Ahora al que le tocaba reírse era a Pedro, que esbozó una sonrisa malvada.
—Creo que sí.
—No tengo la culpa de que hayas cometido el error de enamorarte y de que ahora estés hecho un asco. ¡Joder! ¡Pensé que estarías feliz porque ha vuelto a casa!
Samuel se puso serio, se reclinó en la silla y puso las manos entrelazadas sobre el estómago.

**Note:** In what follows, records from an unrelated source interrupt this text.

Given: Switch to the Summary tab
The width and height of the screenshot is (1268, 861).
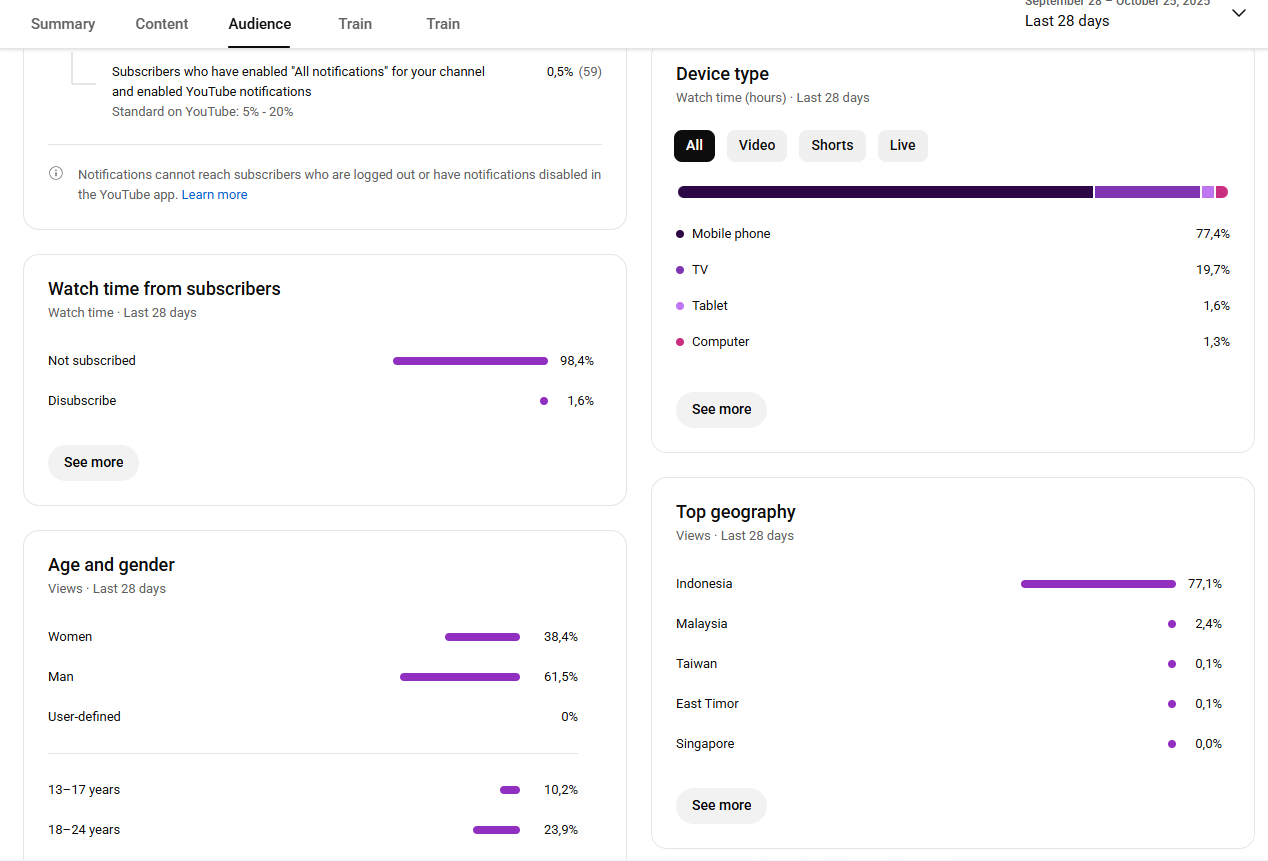Looking at the screenshot, I should pyautogui.click(x=63, y=24).
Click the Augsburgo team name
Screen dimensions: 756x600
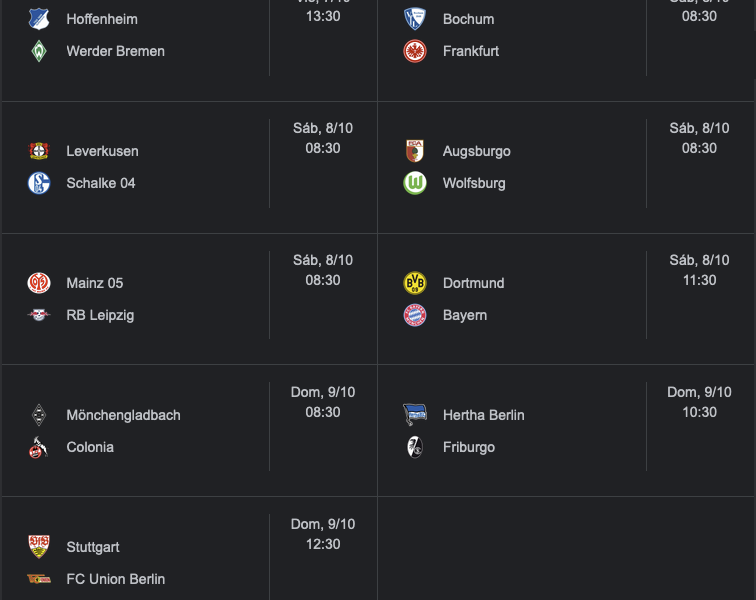click(x=476, y=151)
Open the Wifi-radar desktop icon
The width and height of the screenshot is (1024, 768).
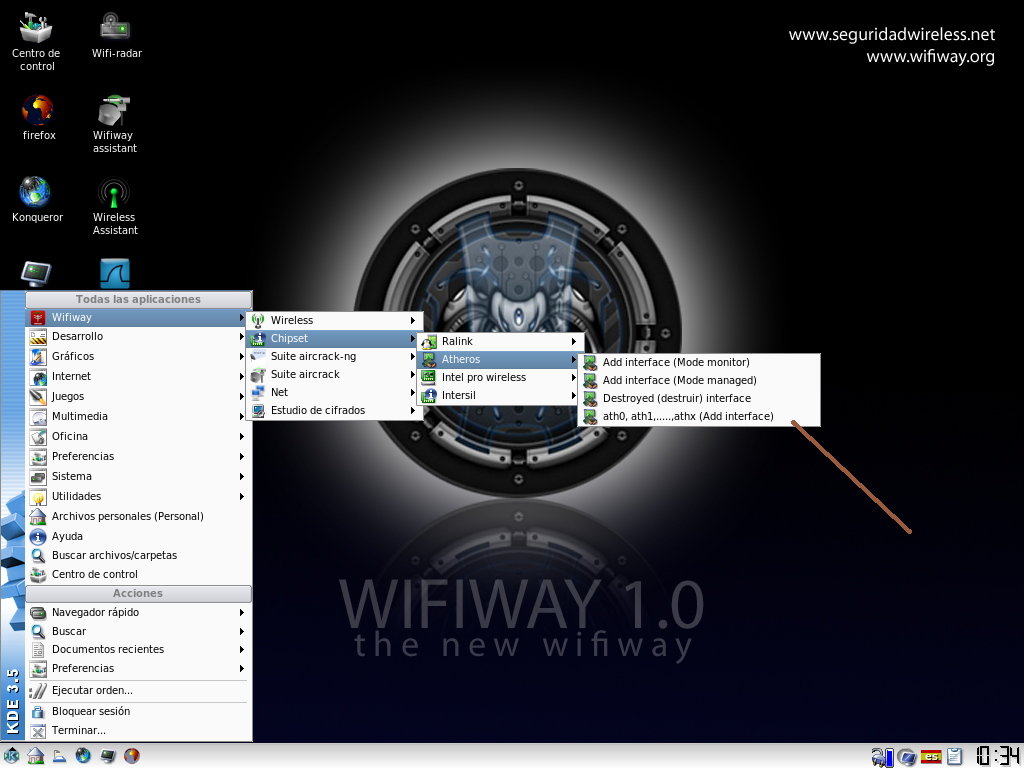click(x=116, y=29)
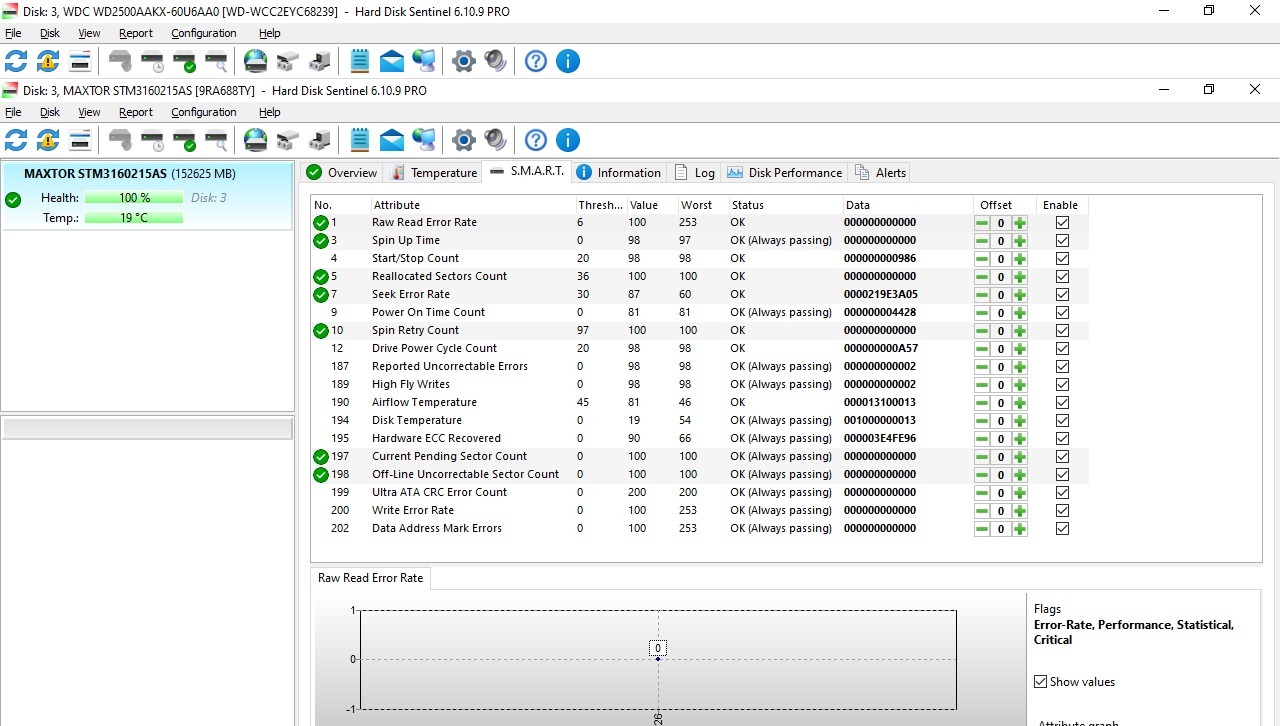
Task: Click refresh icon in MAXTOR window toolbar
Action: [17, 140]
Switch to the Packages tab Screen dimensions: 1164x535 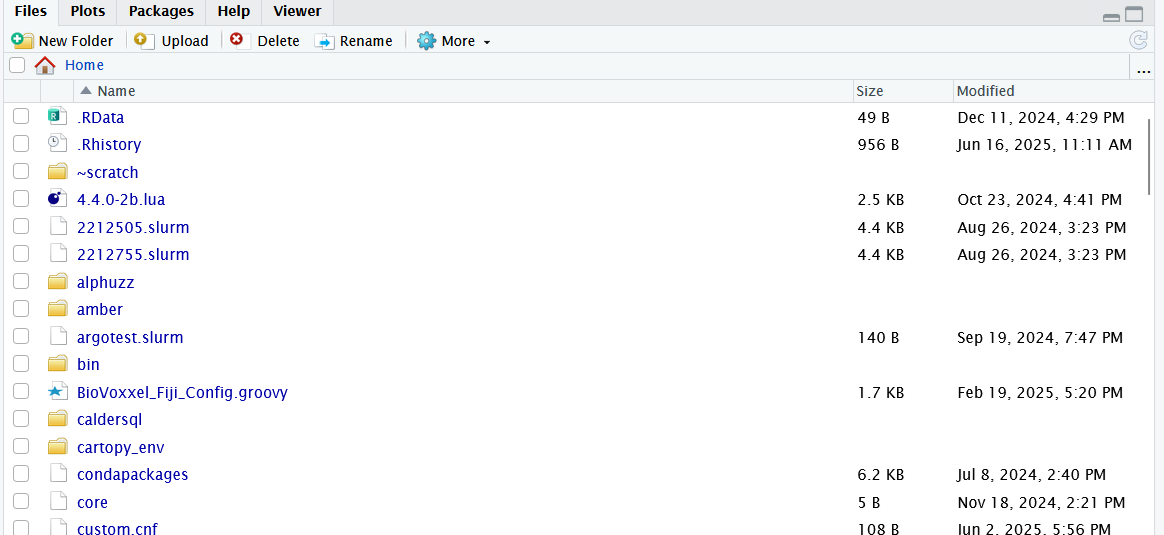click(161, 11)
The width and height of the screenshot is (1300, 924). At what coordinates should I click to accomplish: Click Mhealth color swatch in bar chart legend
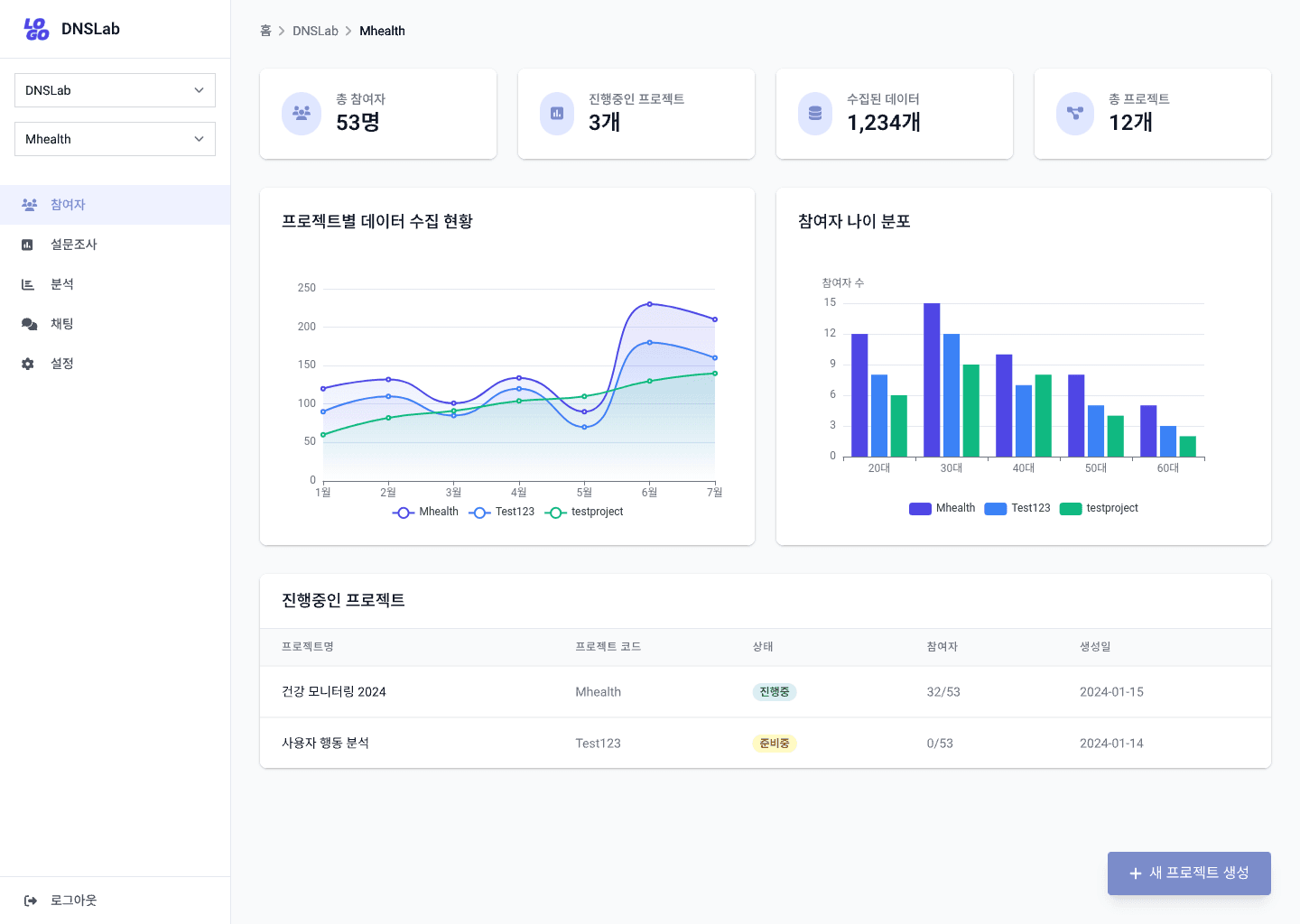pyautogui.click(x=920, y=509)
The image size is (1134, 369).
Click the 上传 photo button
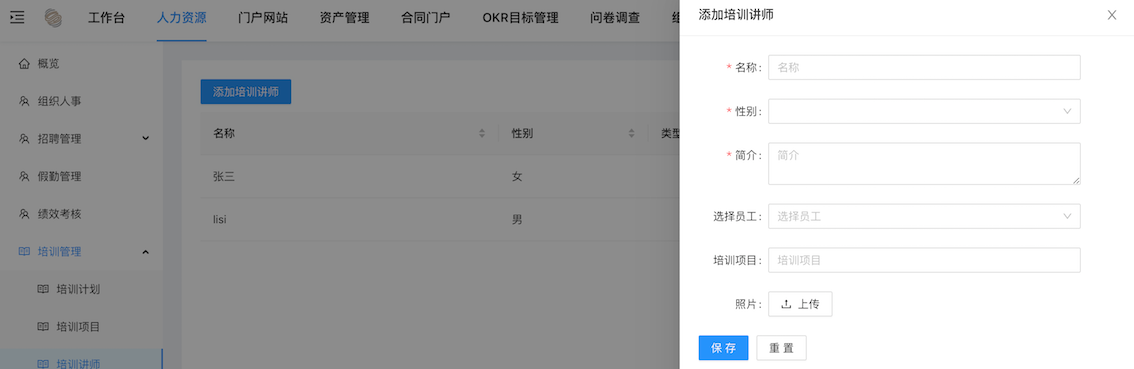point(800,304)
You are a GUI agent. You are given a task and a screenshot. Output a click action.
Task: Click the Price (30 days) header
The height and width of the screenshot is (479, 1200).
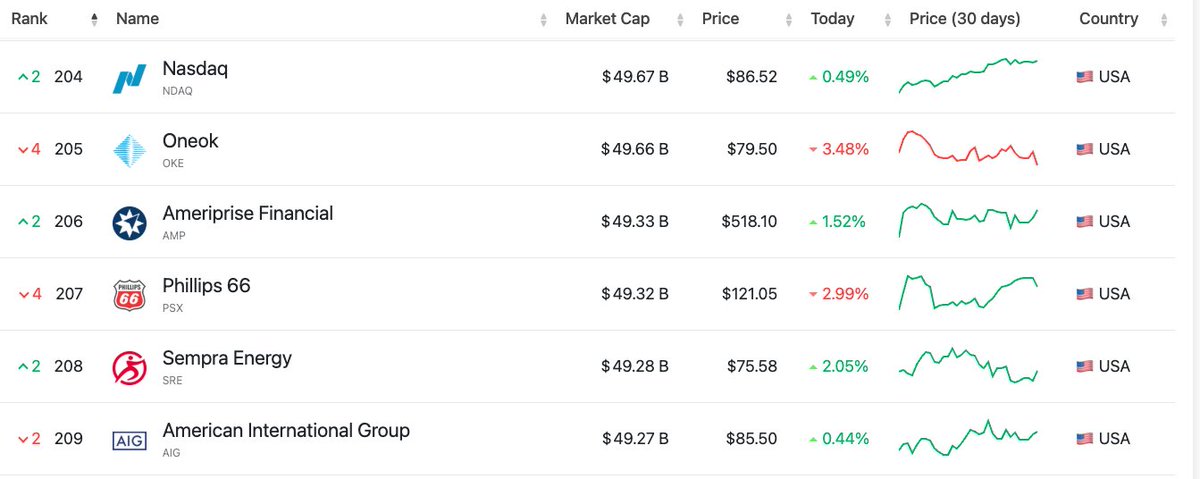pyautogui.click(x=964, y=19)
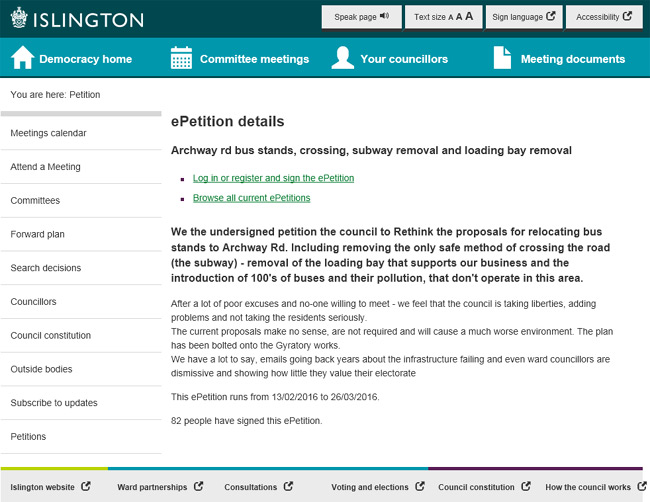Select the smallest text size A
650x502 pixels.
coord(449,17)
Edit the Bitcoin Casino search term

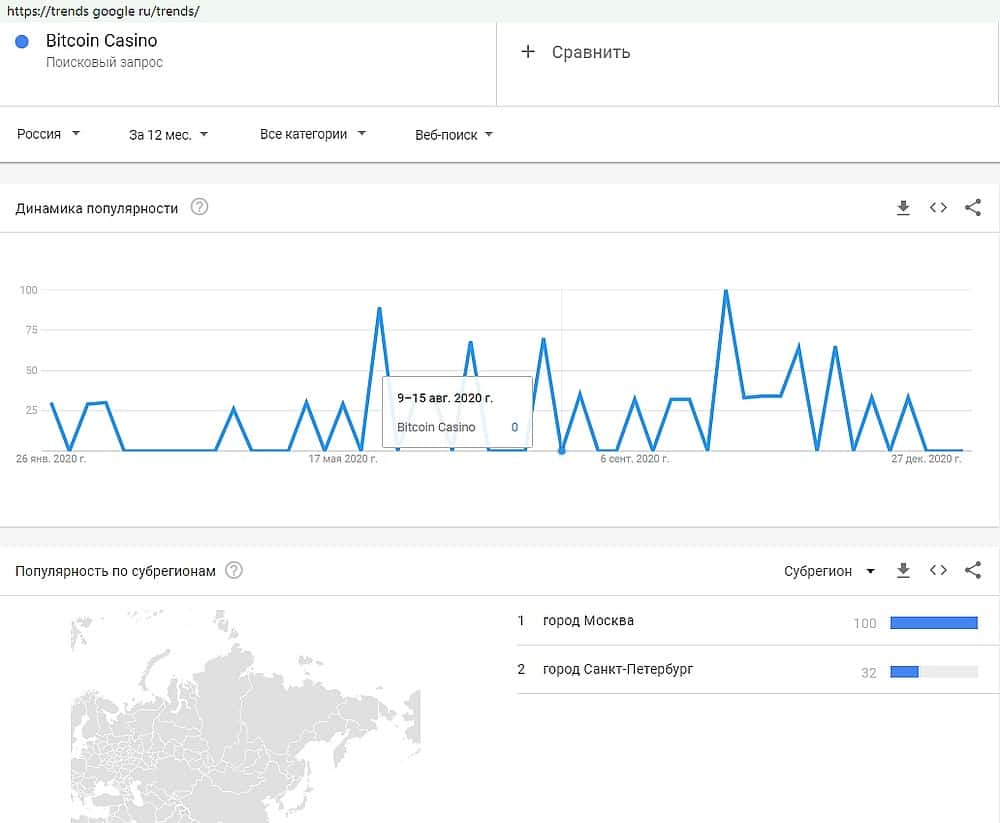point(101,42)
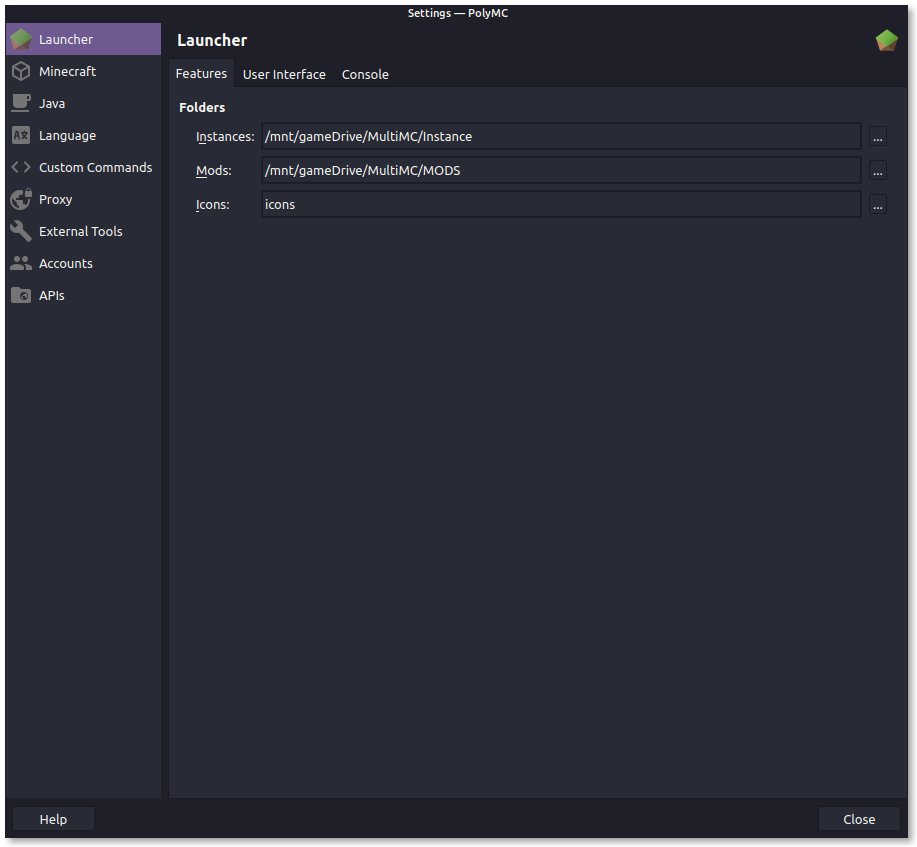Open APIs settings icon

[x=21, y=295]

Pedro levantó la cabeza con brusquedad.
—¿Acaso te he dicho yo que esté enamorado?
Samuel dejó los ojos en blanco y respondió:
—No hace falta que me digas nada. Me lo dejaste bastante claro cuando cometí el error de tocarla y me metiste tal paliza que casi me dejas ciego.
—Eso no quiere decir que esté enamorado —farfulló Pedro—. Y no fue porque la tocaras. Fue por la intención.
—¿Cuándo fue la última vez que me diste una paliza por haber tocado a una mujer?
—Jamás.
—A eso voy.
Pedro suspiró.
—Paula y yo tenemos una desavenencia sin importancia.
Vale, para él sí que tenía importancia, pero tampoco era necesario contar toda la verdad a su hermano.
—¿Sobre qué?
—Quiere que confíe en ella y que le cuente el incidente que me dejó todas estas cicatrices —explicó con brusquedad—. Piensa que todavía tengo… —se mostró dubitativo antes de proseguir— traumas.
Samuel entornó los ojos y preguntó:
—¿Y es así? ¿Los tienes?
La respuesta de Pedro no se hizo esperar; de hecho, respondió demasiado rápido y demasiado a la defensiva:
—¡No! ¡Claro que no! Fue hace más de dieciséis años, ¡por el amor de Dios!
—El tiempo no lo cura todo, Pedro —respondió Samuel pensativo—. Quizá deberías contárselo.
Puede que lo necesites. ¿Te arriesgarías a perderla por guardarlo en secreto? Es evidente que te ama y, quieras admitirlo o no, tú también estás enamorado. Supongo que lo que tienes que decidir es si esa chica merece la pena.—Samuel se inclinó hacia delante y fulminó a Pedro con la mirada—. No la cagues o te arrepentirás durante el resto de tu vida.
¿Dolor? ¿Remordimiento? ¿Tristeza? Pedro vio pasar cada una de esas emociones por los ojos de su hermano durante un fugaz instante. Tomó aire y, cuando abrió la boca para preguntarle qué le pasaba, el semblante de Samuel se había tornado indiferente y apático. Pedro volvió a cerrar la boca tras analizar la expresión de su hermano: no había duda, no quería hablar del tema.
—No atiende razones —refunfuñó Pedro, volviendo a centrar la atención en su problema.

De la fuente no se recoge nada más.